§ Work to complete
I'd ask you to write out the lines below exactly, with no images.
====== Working data ======
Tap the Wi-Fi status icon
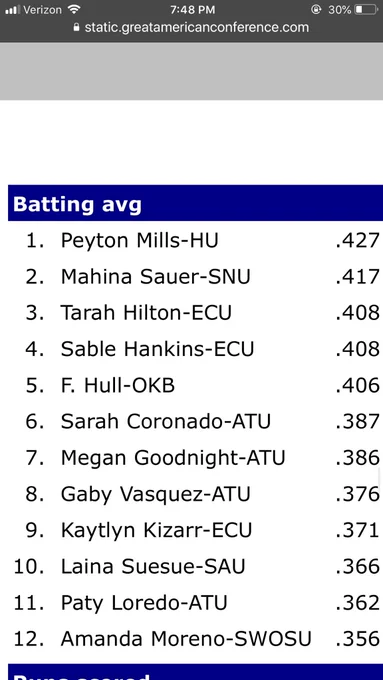Image resolution: width=383 pixels, height=680 pixels. click(x=75, y=10)
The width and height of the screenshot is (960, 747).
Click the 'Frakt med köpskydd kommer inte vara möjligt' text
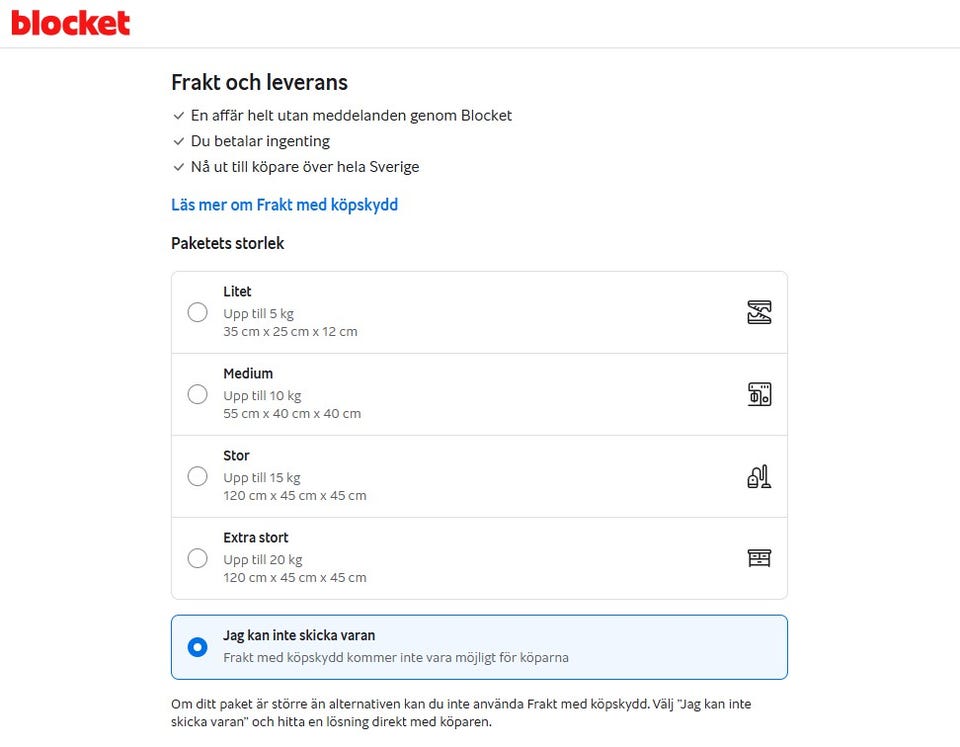pyautogui.click(x=396, y=658)
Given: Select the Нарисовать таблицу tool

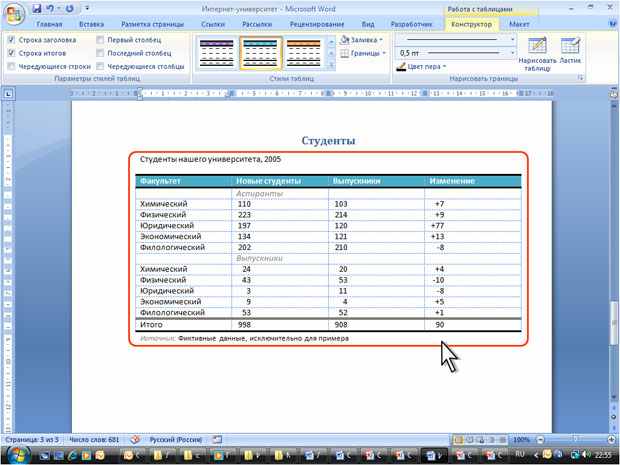Looking at the screenshot, I should 537,55.
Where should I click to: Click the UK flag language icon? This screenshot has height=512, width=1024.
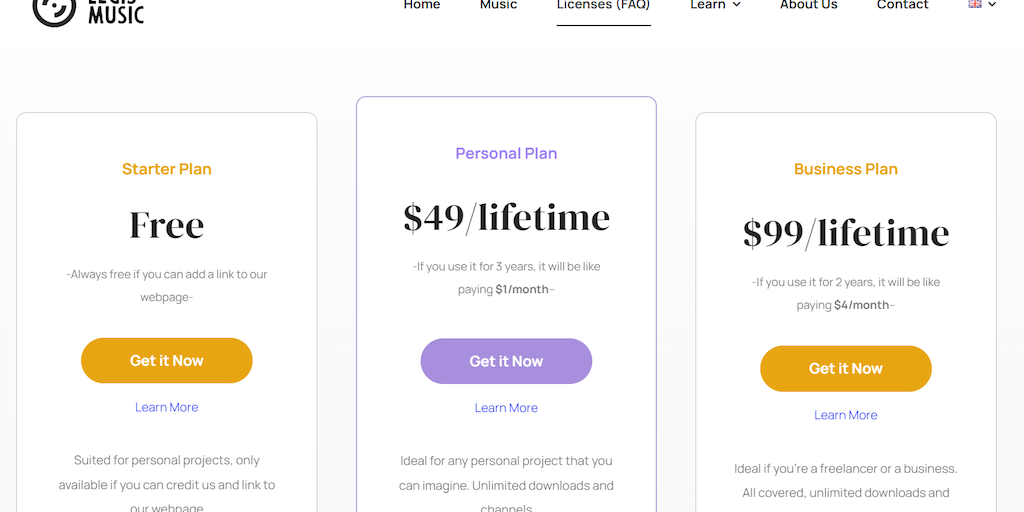[x=975, y=5]
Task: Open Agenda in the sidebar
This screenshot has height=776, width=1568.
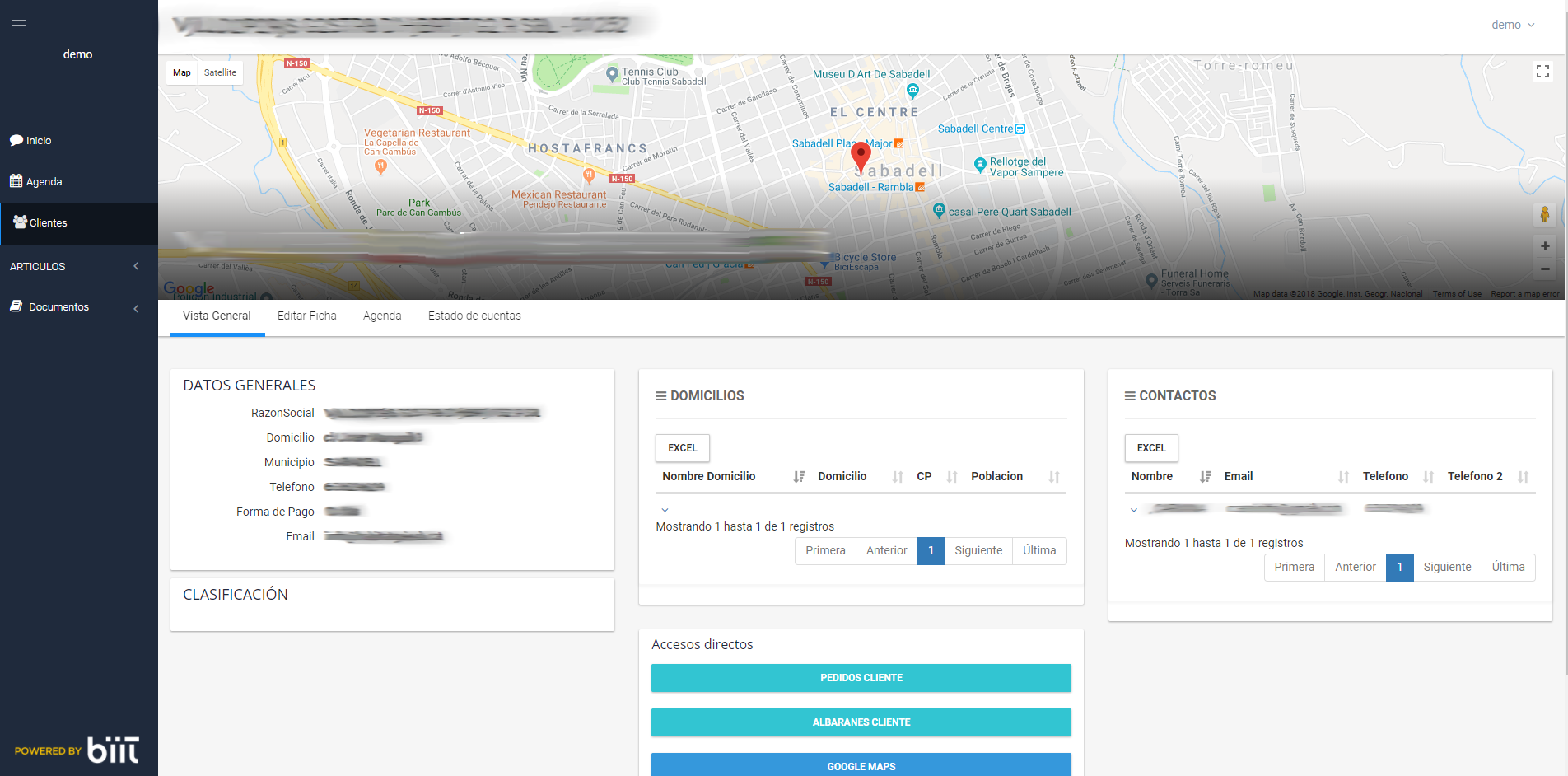Action: [44, 182]
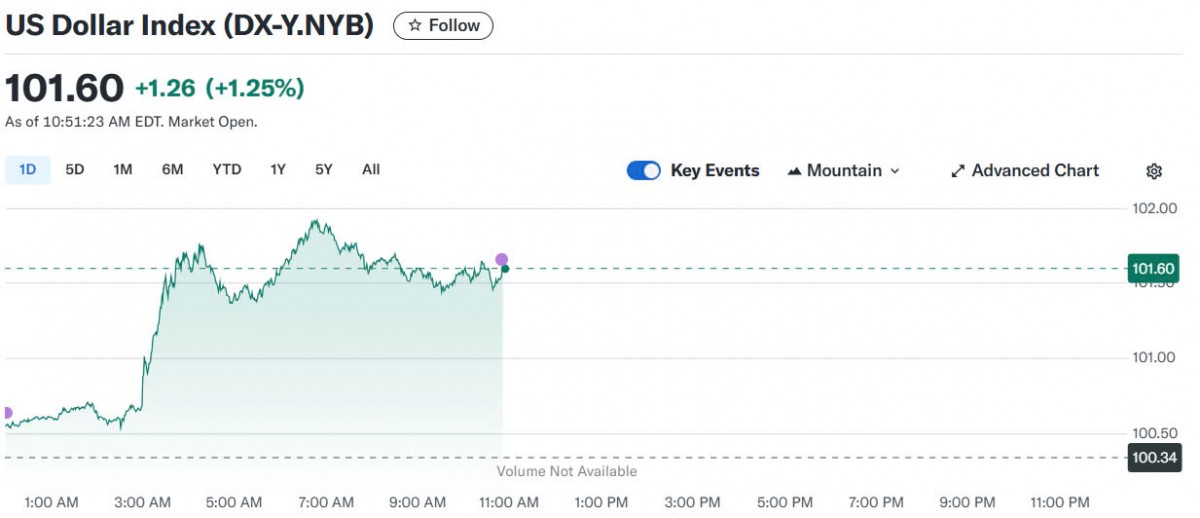1200x518 pixels.
Task: Expand the Mountain chart type dropdown
Action: pos(895,171)
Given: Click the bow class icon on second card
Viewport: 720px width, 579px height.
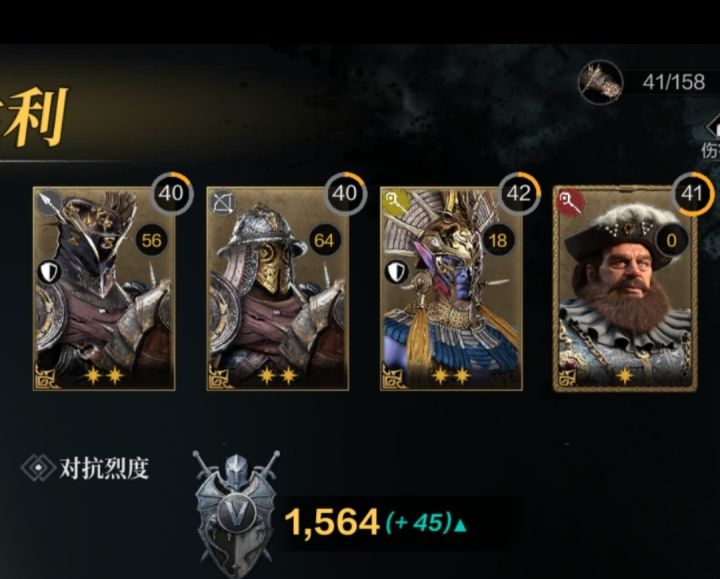Looking at the screenshot, I should (x=224, y=202).
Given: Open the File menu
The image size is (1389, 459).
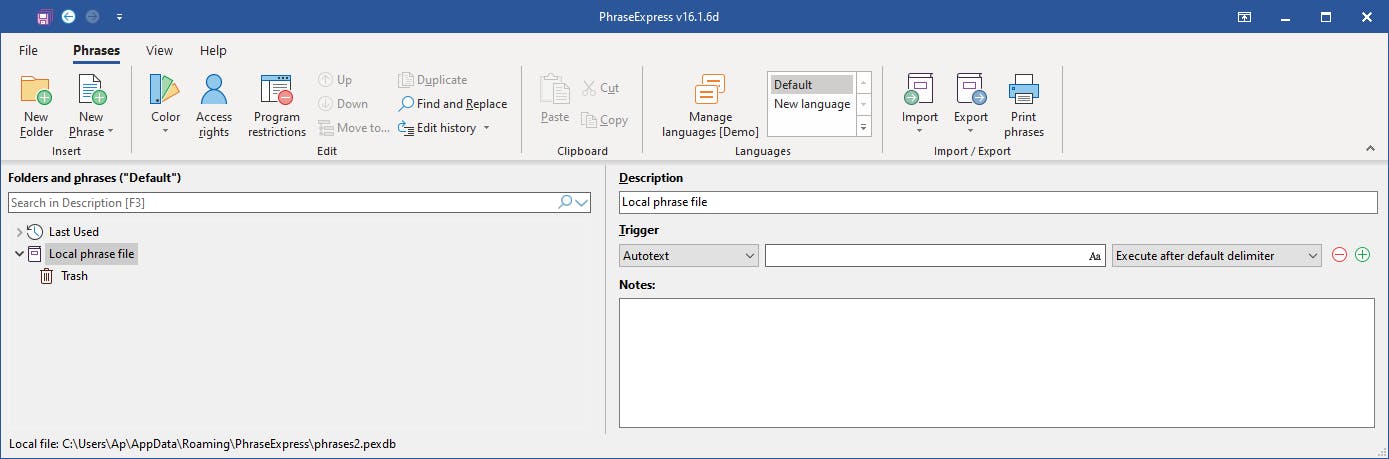Looking at the screenshot, I should 28,51.
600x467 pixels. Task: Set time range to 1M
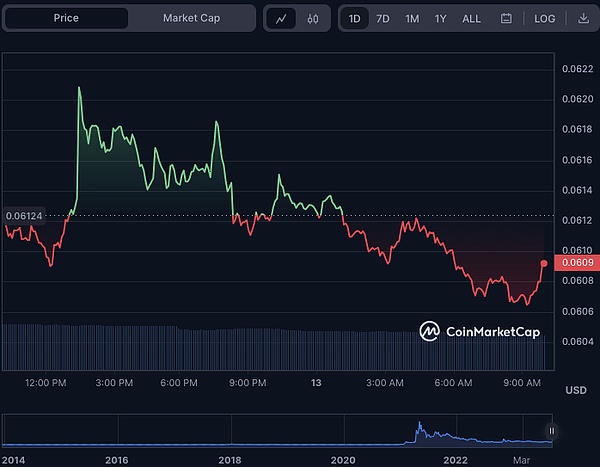[x=412, y=18]
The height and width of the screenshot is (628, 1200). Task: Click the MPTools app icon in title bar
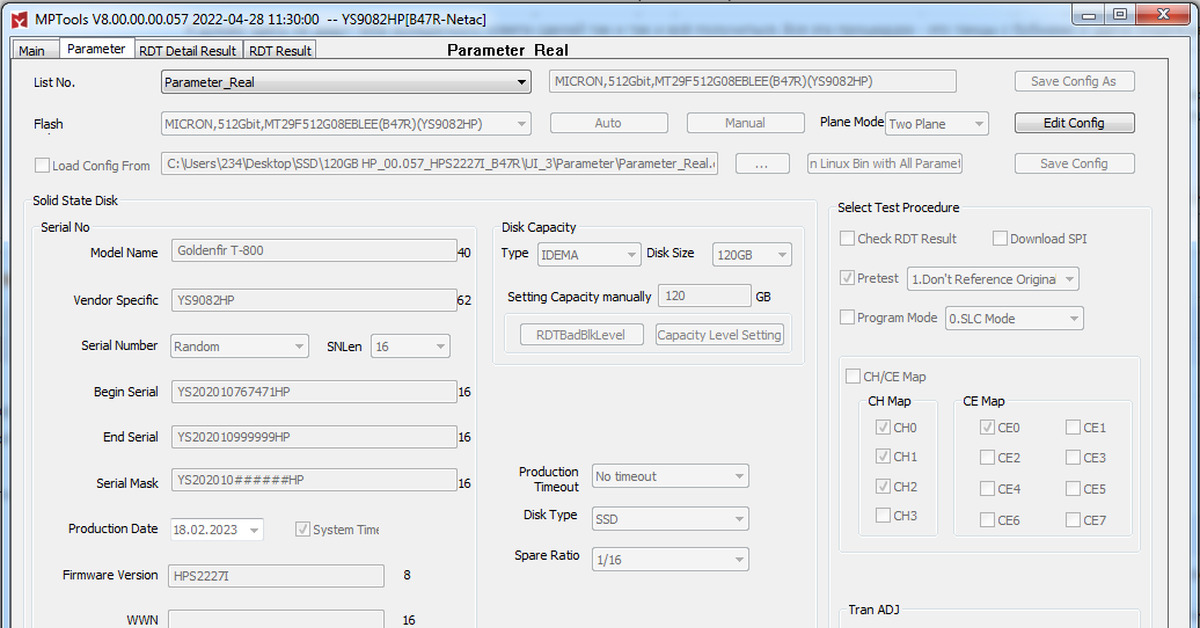tap(13, 18)
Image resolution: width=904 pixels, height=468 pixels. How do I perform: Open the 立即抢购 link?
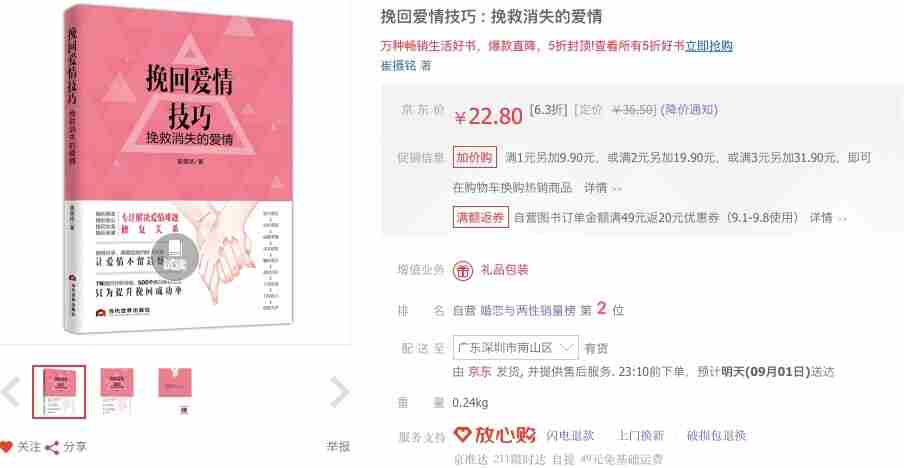coord(709,46)
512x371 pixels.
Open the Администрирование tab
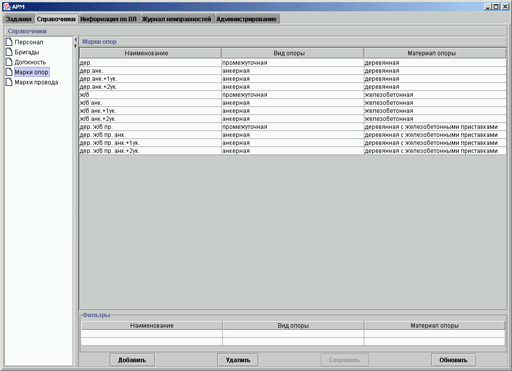point(247,19)
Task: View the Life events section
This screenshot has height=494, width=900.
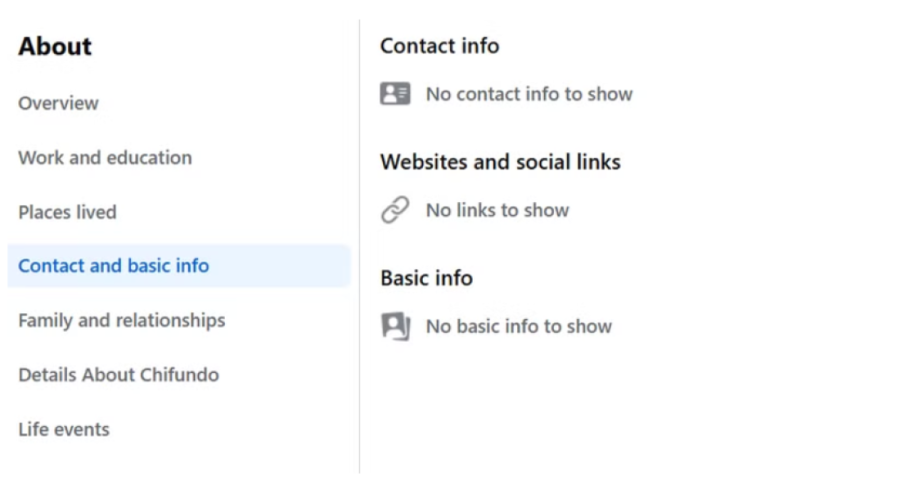Action: 64,429
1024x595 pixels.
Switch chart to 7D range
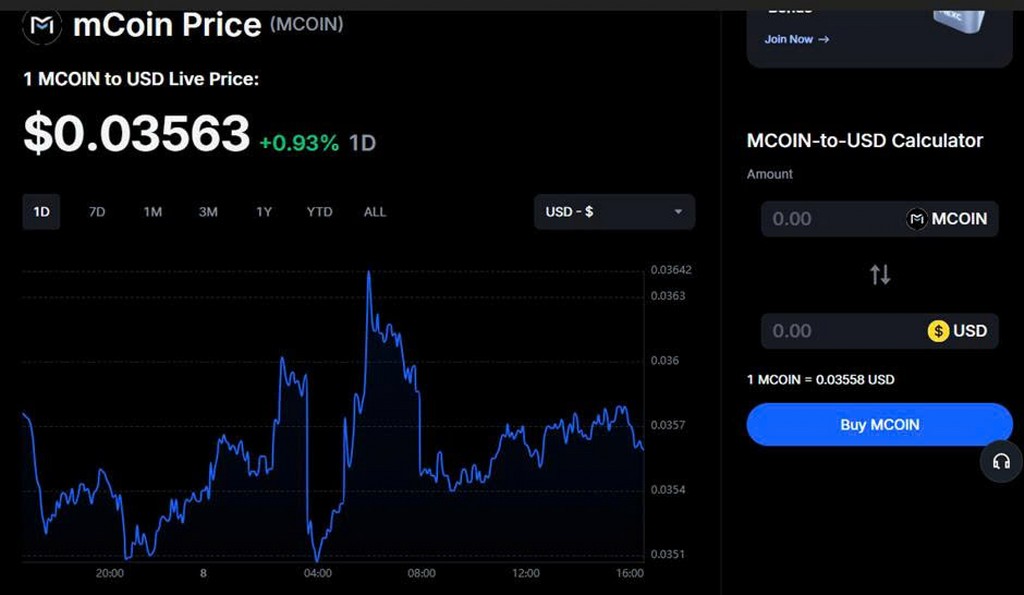point(97,212)
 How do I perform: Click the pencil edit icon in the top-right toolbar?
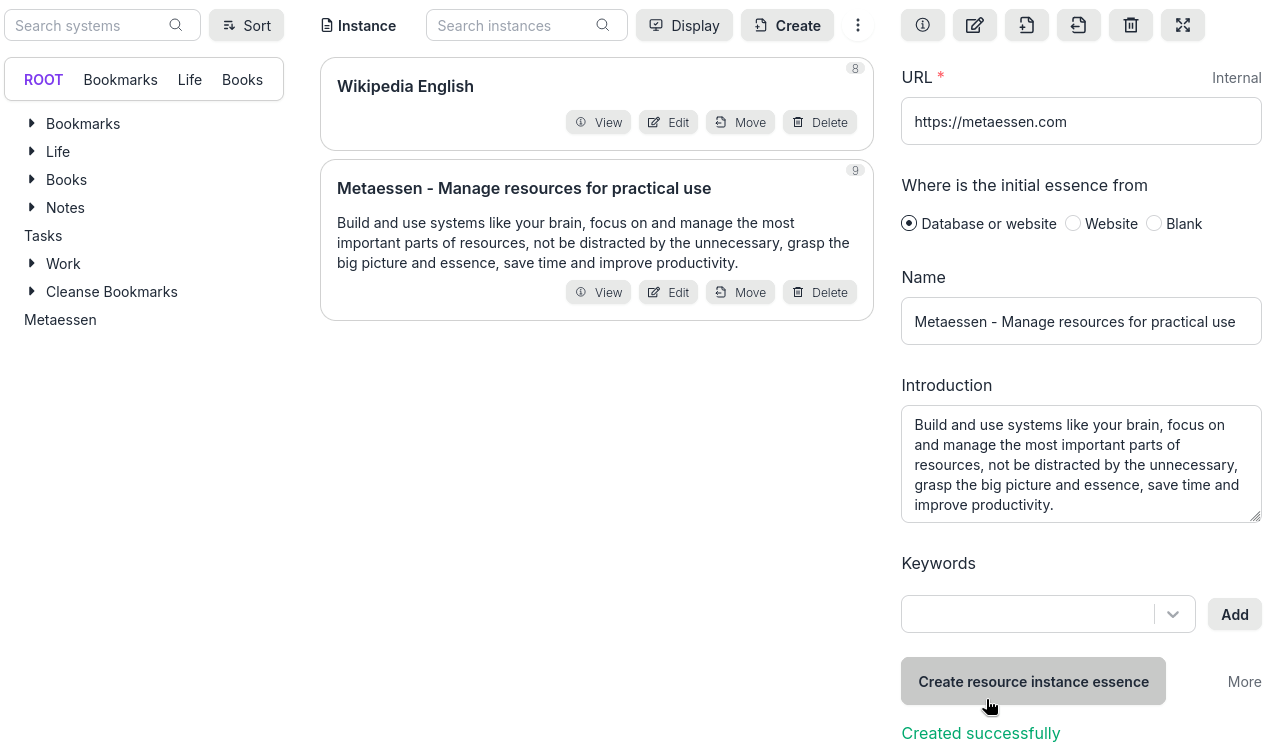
======
§ Reply to the exercise
Tap the Wi-Fi status icon
Image resolution: width=383 pixels, height=680 pixels. click(x=75, y=10)
The width and height of the screenshot is (960, 747).
Click the 'Frakt med köpskydd kommer inte vara möjligt' text
pyautogui.click(x=396, y=658)
Given: Select the Нарисовать таблицу tool

Looking at the screenshot, I should 537,55.
Where should I click to: Click the UK flag language icon? This screenshot has height=512, width=1024.
[x=975, y=5]
Task: Open Agenda in the sidebar
This screenshot has height=776, width=1568.
Action: [44, 182]
1200x518 pixels.
Task: Expand the Mountain chart type dropdown
Action: pos(895,171)
Given: Click the bow class icon on second card
Viewport: 720px width, 579px height.
Looking at the screenshot, I should (x=224, y=202).
Given: Open the File menu
The image size is (1389, 459).
Looking at the screenshot, I should 28,51.
600x467 pixels. Task: Set time range to 1M
[x=412, y=18]
The height and width of the screenshot is (628, 1200). Task: Click the MPTools app icon in title bar
tap(13, 18)
Image resolution: width=904 pixels, height=468 pixels. How do I perform: Open the 立即抢购 link?
coord(709,46)
512x371 pixels.
Open the Администрирование tab
point(247,19)
Task: View the Life events section
This screenshot has height=494, width=900.
Action: 64,429
1024x595 pixels.
Switch chart to 7D range
point(97,212)
 How do I perform: Click the pencil edit icon in the top-right toolbar?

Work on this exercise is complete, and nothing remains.